Illustration by Daniel Downey
In August 2016, Sean Fitz-Gerald was doped up on Percocet atop the dark brown couch in his rec room watching Black Mass when he got the first of two calls that changed his career path. He had broken his elbow while playing hockey the previous week and now found himself in a stupor, staring blankly at his TV. The injury and events that followed happened quickly—broken elbow on Saturday, surgery on Sunday, home by Monday. Coveted Tragically Hip tickets for the week after surgery had been reluctantly let go. Things weren’t going great for the award-winning sportswriter, and they were about to get worse.
“The Toronto Star calls and says, ‘Okay, we’re whacking you, but you get three months,’” Fitz-Gerald recalls. A year earlier, the Star had successfully hired him from the National Post, where he worked for 15 years with promises of an increased sports presence. “I loved working at the National Post,” he says. “I only left because the Star was expanding their coverage.” Now 40, Fitz-Gerald was a casualty of the retrenchment that has become so common at news organizations across the United States and Canada. He was one of 22 Star employees and 26 temporary staff axed that August.
Fitz-Gerald didn’t know it at the time, but being laid off actually cleared a path for him to become a central figure in a news experiment that’s disrupting sports journalism’s status quo. After leaving the Star, he spent a short period sussing the market out for new job opportunities but hadn’t found anything satisfactory. “That’s when Adam Hansmann called,” he says.

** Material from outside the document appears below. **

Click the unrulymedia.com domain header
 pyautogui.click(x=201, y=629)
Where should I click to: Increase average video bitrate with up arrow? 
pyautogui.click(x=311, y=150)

Hansmann, 30, and his business partner Alex Mather, 38, had been hard at work in a small San Francisco office trying to manufacture sports journalism’s future. After explaining how it might work, he offered Fitz-Gerald a job and the response was a resounding yes.
Hansmann and Mather had a compelling story. The pair surmised that sports journalism wasn’t dying, but that the old model definitely was. They first met while working for Strava, a website and sports app that monitors the athletic performance of its users. Hansmann worked on the business operations side of the company, while Mather was vice president of product management and design.
“When I heard Alex was leaving Strava, I said, ‘Okay, what’s he up to?” Hansmann says. “Alex filled me in on this idea that he had been noodling on for a new kind of sports media company, building off of what we learned at Strava and solving our own frustration as fans at the decline of quality sports journalism.” A few weeks later, Hansmann left Strava himself. The two set to work building the initial product and recruiting the group of writers that would help launch the sports media company now known as The Athletic.
The approach would be totally unlike the advertisement-based, newsroom-centered system that had been failing for years. The idea was to hire the best sportswriters across the U.S. and Canada to write for a company that would produce content free from advertisements or clickbait. Writers would have editorial freedom to pursue the stories they wanted to cover and be trusted to set their own schedules and write from wherever they liked. The Athletic would be completely digital and subscription-based; readers in Canada could either pay $10 per month or roughly $60 annually when the product originally launched, similar prices to what they charge today.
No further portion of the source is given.